Three appeals submitted by Peace Now are presently pending. They relate to the fact that the authorities are refraining from acting to halt initiators of illegal construction being carried out in a number of locations throughout the West Bank. The extent of this phenomenon, which were exposed less than a year ago by Talia Sasson, Advocate, and even then only in part, have translated into a frightening story of a government mechanism that not only completely renounces its legislative duty to enforce the law against the settlers, but which has also embraced criminal patterns that have spread far and wide.
A glance at the Sasson Report lays bare the manner in which past governments (both Likud and Labor) encouraged illegal construction in the settlements and the outposts: inspectors from the Civil Administration continued to do what they were charged to do, that is, write up reports, and once in a while, they even dared to confiscate a hoe or a bucket used in carrying out “illegal work”. In that way, thousands of demolition injunctions were issued against thousands of illegal structures in the settlements, but all of the parties involved were fully aware that these injunctions would never be put into practice. Hence, over a period of dozens of years, two realities have existed side by side: one exists in the offices of the Civil Administration (and only there!), where files are stuffed with thousands of demolition injunctions, and they still keep growing, while in the second reality, which exists outside of the offices of the Civil Administration, those same illegal structures keep turning into neighborhoods and cities, while the State of Israel continues to invest the best of its resources in them.
The unacceptable gap between the two realities described above could only exist due to this unique situation that exists in the West Bank, where the political echelon must approve the demolition of “Jewish homes”, that is: in order to actually be able to enforce the law against the settlers themselves. This is contrast to the directive re demolition of “Palestinian homes” in the West Bank, which does not require the approval of politicians, as well as to the situation within the borders of Israel itself, where politicians are proscribed from dealing with issues of law enforcement.
However, as always, if there is a negative side, there must be a positive one: the story of the nine buildings designated for demolition in the illegal outpost of Amona draws the lines of the unwritten agreement which has existed for dozens of years on the West Bank between the settlers and the State. This is the letter of the agreement: the settlers, for their part, are to take over the lands of their Palestinian neighbors by making their lives as miserable as possible. At the same time, in return, the State will provide the settlers with the following services: roads, water, electricity, security and most important: immunity from the law. The salaries of a number of functionaries in each settlement are paid from the State treasury: the secretary, the rabbi, the absorption coordinator and the security coordinator), a habit which also became established and binding with the passage of years. Thus, gradually, the settlers fulfilled the aims which the State had officially been prevented from declaring as its objective. After all, we must recall that we are talking about a democratic country!

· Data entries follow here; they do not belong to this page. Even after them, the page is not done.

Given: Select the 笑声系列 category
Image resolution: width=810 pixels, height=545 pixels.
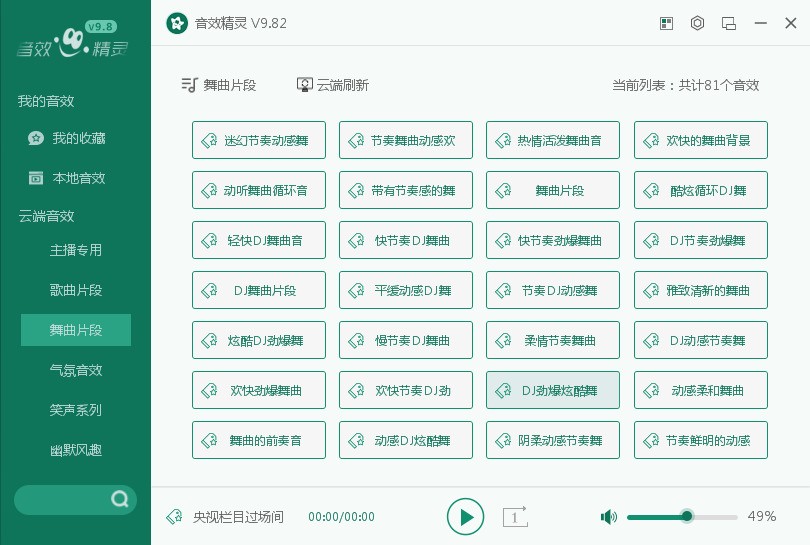Looking at the screenshot, I should pyautogui.click(x=75, y=410).
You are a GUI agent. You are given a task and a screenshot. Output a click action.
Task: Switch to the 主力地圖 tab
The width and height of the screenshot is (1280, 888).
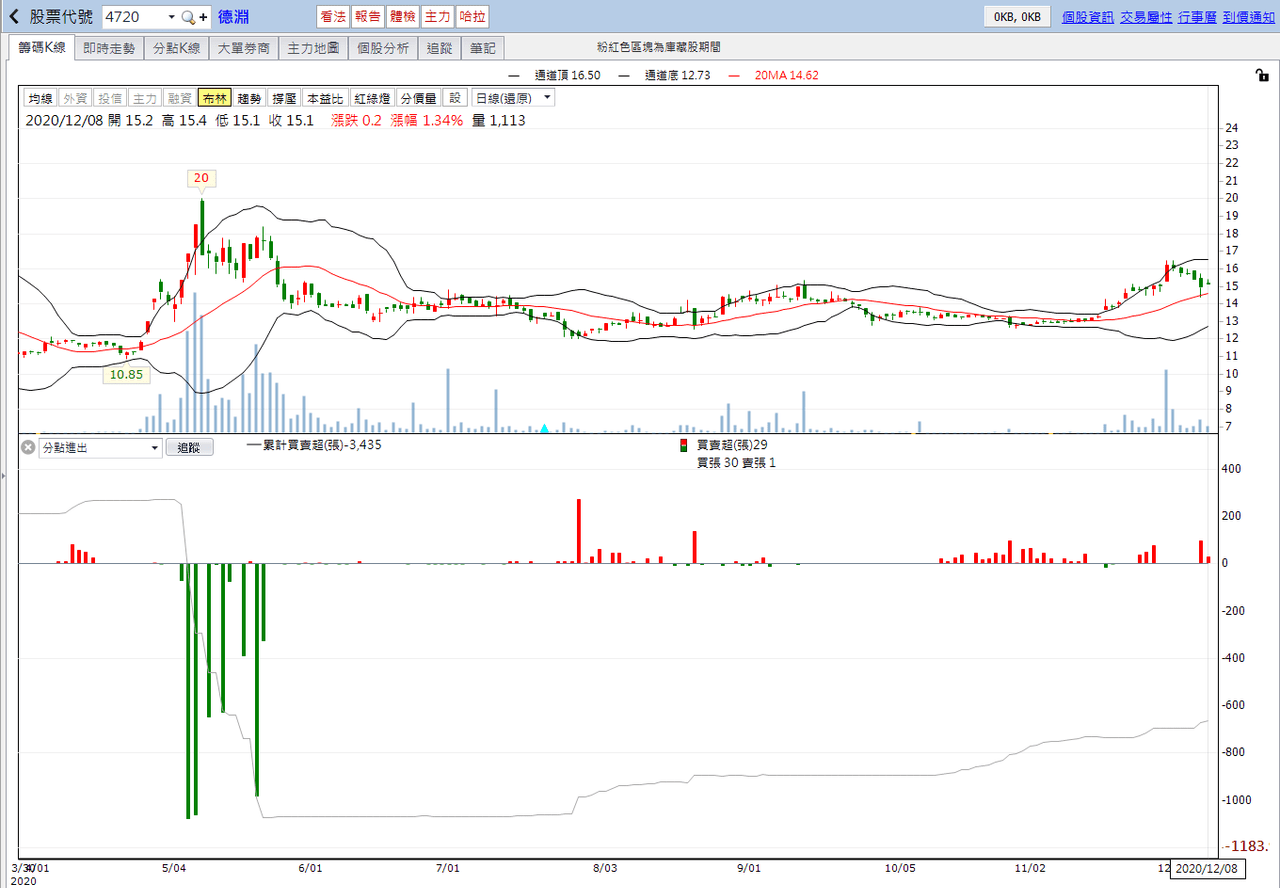point(313,48)

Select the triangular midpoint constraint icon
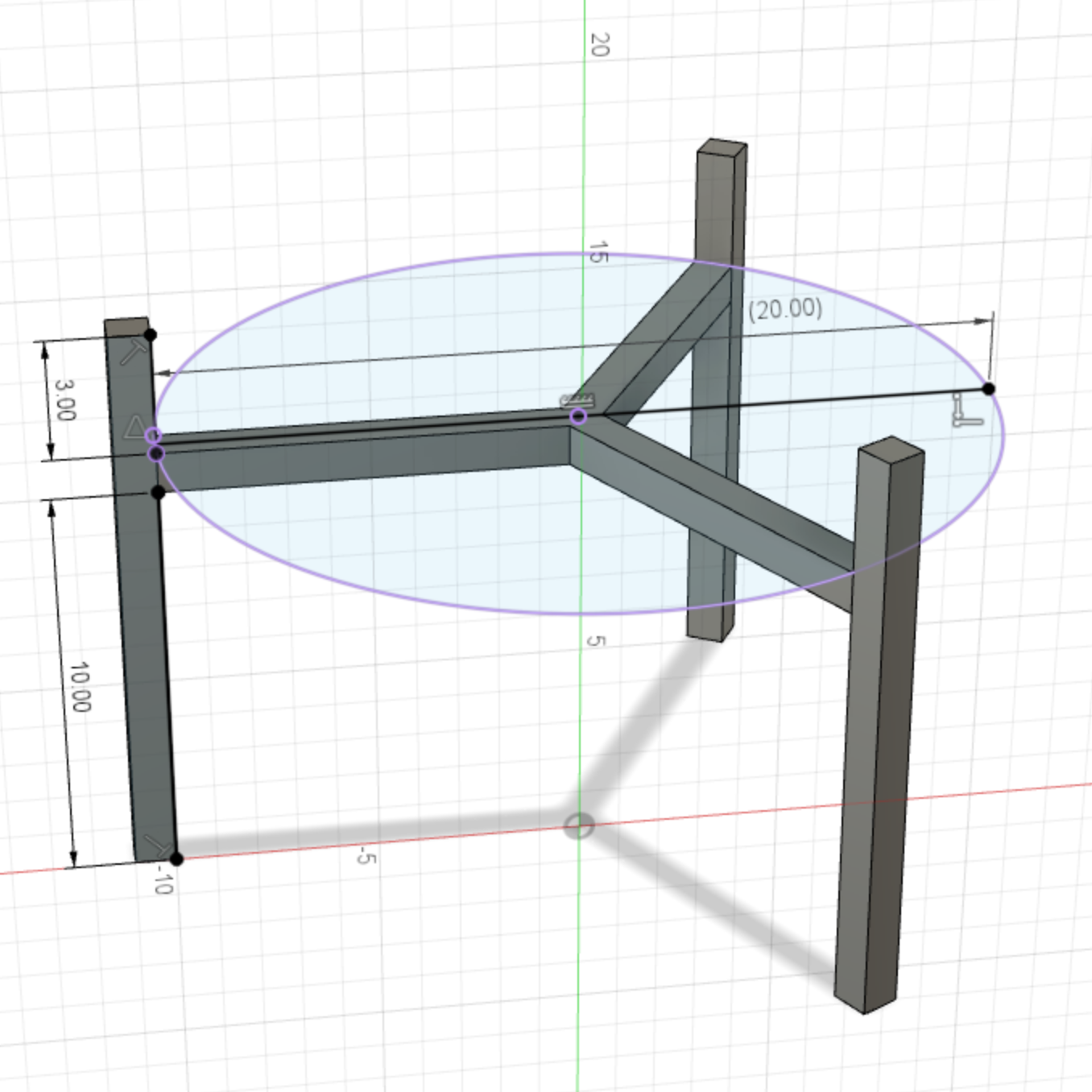(134, 428)
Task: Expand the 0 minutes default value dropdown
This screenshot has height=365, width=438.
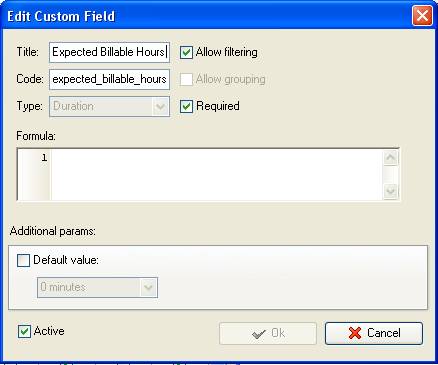Action: coord(97,287)
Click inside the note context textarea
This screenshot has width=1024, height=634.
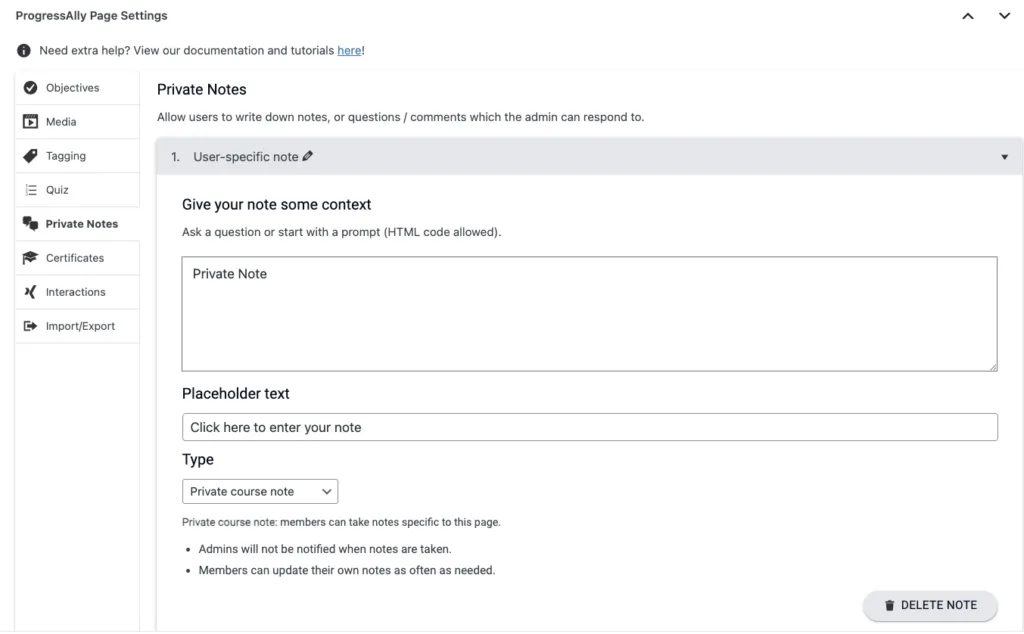point(589,314)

In its petition, Peace Now has consciously refrained from demanding the removal of the dozens of the inhabited caravans standing but a few meters from the nine buildings designated for demolition in Amona. This is despite the fact that each and every one of those caravans were placed on private Palestinian land and that demolition orders have been issued against them for some several years. These caravans will apparently, continue to stand there until a future petition which will submit the issue of the failure to fully evacuate the Amona outpost before the Supreme Court. This is especially important since with regard to those caravans, not to mention the 100 outposts spread throughout the West Bank, the old agreement between the government and the settlers is still valid.
The conclusion of this sad story is that whatever guides the actions of the legal authorities is not what is really happening throughout the West Bank, as well as the fact that the laws of the State and fundamental ethics continue to be crudely trampled underfoot. What guides them is what the world and the Israeli public as a whole are aware of what is happening, or think what is happening throughout the West Bank. For if that was not the case, would it ever have occurred to anyone that the authorities would wait for Peace Now’s petition in order to act?
Therefore, the only conclusion that can be reached is that the anticipated demolition of the nine structures is, in fact, a unilateral nullification of the fundamental section in the agreement between the settlers and the State. Since the money invested in Amona by settlers who already had purchased a home might be lost, it is hereby recommended that those same settlers lodge a suit for damages against the State, since after all, it is obvious that even criminals have basic rights. The settlers’ petition should open with the words by David Rotem, the veteran advocate of the Judea and Samaria Council, recently quoted in “Besheva”, the settlers’ newspapers: “The bastards changed the rules and forgot to tell us. Once they would steal the horse with us, today they sent the sheriff after us.”